You cannot just convert an electron to energy just like that. That would violate the conservation of spin and the conservation of charge. Also, electrons are affected by the strong and weak interaction, whereas a photon is not. A positron is required for the event to take place.
Energy and mass are different manifestations of the same thing.
norock, that user is most likely speaking of pair production.
http://hyperphysics.phy-astr.gsu.edu/hbase/hframe.html
is it possible to create what we consider matter [things we can see/touch] not at this point in time. the fermilab accellerator [a VERY large one] drains half a city's electric, and still cant produce many particles. however, is it possible to create particles from energy at this time, yes.
The first respondent confirms this.
After doing this, scientists though that it must work the other way around, so they collided two immensely powerful units of pure energy together, and two small particles magically appeared,
ive never heard about this one lol link?
After doing this, scientists though that it must work the other way around, so they collided two immensely powerful units of pure energy together, and two small particles magically appeared, so yes, matter is never created or destroyed, it only changes form... even if that form is energy. We need to come up with a word that describes mass and energy together.
The laws of thermodynamics apply to things on the human scale - on the quantum or universal scales they may not hold.
1 kilowatt-hour (roughly the energy consumed by running a toaster for 1 hour) is equal to 4.0055402e-11 grams of matter.

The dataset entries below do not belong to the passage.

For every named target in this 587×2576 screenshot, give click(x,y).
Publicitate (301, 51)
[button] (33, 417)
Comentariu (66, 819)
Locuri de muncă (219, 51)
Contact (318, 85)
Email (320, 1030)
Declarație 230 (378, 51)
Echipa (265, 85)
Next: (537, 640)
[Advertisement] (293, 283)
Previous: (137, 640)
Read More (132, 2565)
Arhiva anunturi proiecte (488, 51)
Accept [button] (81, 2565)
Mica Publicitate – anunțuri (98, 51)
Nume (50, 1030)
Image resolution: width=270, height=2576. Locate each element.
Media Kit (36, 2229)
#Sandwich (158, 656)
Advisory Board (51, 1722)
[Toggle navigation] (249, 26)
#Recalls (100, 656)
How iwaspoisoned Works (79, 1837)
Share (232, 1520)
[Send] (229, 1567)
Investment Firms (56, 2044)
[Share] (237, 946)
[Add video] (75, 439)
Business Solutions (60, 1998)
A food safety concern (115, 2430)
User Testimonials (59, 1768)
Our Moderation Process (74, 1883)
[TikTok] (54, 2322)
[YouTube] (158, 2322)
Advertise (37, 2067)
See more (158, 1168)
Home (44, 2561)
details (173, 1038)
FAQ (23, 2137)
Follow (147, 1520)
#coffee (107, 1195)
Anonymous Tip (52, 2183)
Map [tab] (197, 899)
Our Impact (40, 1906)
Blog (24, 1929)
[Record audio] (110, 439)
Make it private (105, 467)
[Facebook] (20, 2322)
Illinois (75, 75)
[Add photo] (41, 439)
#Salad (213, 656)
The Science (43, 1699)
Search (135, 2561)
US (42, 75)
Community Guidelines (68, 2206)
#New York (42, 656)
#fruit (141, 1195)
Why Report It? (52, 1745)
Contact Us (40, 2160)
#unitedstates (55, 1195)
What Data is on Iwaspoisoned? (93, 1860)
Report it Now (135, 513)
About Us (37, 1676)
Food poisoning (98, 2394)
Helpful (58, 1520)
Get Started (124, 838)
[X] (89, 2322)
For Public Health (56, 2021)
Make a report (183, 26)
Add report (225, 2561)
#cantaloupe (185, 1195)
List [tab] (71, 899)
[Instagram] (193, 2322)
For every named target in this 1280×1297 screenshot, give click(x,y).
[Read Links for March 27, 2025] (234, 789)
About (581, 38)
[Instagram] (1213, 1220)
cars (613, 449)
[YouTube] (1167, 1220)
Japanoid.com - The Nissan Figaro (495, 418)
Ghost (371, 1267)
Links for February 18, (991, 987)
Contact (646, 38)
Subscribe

the hell with the basic laws of thermodynamics. Free energy sources will be reality.
=)
But yeah, what FP said. Take the nucleus of an atom, for example. Say, it has 6 protons and 6 neutrons. The weight of the nucleus itself with the 12 nucleons is less than the weight of each 12 nucleon added together. This is due to the conversion of mass and energy. The binding energy of the nucleus (the energy that holds the nucleons together) is transformed from matter. When split apart, the energy is converted back into mass, thus restoring the "lost weight".